REQUIREMENT.
Where the records below have a line with "banner", that line is to be copied.

EXCERPTED RECORDS.
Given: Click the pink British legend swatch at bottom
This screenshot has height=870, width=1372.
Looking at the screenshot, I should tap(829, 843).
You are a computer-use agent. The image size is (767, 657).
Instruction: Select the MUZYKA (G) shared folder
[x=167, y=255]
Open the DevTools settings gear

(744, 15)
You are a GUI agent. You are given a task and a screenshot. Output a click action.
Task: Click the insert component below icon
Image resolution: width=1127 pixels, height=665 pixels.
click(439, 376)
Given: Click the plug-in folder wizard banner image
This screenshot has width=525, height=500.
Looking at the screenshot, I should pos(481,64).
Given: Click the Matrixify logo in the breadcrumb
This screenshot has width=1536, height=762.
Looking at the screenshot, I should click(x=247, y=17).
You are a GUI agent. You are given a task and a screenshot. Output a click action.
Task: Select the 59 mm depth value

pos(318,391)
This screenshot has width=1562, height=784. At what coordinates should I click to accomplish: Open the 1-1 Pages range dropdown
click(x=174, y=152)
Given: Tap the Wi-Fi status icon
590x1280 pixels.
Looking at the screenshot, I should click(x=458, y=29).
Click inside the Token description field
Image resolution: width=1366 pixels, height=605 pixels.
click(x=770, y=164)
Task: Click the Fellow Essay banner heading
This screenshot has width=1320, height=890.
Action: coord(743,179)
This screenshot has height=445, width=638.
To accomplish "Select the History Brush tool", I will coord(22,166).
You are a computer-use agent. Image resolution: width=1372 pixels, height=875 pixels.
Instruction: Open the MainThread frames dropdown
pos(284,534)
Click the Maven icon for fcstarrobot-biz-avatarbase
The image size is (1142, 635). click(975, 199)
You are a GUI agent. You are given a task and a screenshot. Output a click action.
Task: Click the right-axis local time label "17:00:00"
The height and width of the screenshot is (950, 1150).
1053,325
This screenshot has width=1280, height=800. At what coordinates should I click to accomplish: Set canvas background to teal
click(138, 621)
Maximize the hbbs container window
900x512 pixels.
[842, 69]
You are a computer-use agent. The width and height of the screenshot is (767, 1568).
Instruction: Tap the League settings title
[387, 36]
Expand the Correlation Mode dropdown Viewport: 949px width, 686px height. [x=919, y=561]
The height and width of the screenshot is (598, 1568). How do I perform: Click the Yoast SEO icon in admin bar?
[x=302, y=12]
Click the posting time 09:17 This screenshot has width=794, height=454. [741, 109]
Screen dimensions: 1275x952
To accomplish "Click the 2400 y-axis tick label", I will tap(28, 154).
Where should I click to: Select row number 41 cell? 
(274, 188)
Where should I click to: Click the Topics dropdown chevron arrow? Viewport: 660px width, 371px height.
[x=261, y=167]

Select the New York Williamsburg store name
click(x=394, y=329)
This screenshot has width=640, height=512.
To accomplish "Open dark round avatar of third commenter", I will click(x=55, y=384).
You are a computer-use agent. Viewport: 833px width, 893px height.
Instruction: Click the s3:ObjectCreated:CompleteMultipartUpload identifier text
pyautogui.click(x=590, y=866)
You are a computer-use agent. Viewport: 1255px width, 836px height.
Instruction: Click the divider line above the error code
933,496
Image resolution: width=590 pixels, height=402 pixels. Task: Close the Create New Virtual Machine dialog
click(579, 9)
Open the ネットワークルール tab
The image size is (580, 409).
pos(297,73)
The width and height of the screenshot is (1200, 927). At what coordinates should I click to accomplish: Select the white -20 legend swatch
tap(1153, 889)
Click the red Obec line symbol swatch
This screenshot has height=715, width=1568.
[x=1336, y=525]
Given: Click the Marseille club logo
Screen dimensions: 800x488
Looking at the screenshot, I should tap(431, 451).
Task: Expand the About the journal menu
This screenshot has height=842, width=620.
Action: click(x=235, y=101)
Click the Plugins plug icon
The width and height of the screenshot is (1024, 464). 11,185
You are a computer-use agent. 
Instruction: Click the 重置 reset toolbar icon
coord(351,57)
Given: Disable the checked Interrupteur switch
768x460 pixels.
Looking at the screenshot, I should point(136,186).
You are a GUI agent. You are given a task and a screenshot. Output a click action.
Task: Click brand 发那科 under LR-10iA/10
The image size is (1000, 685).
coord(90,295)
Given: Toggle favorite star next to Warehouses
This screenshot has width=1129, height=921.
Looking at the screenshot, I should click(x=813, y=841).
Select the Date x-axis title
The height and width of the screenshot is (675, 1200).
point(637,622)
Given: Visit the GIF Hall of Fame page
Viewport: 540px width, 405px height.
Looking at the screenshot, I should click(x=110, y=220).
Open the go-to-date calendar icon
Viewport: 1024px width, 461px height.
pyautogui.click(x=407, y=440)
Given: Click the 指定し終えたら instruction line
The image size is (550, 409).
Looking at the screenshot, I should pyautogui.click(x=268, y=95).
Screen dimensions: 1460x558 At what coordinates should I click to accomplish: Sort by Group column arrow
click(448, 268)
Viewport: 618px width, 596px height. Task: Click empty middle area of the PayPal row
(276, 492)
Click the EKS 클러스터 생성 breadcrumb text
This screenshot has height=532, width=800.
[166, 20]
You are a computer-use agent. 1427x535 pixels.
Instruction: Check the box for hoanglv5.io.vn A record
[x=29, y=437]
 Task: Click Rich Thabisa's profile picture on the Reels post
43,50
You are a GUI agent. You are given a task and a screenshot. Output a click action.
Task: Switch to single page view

RESPONSE AREA.
Given: Click the plug-in folder wizard banner image
Task: Click the Fellow Essay banner heading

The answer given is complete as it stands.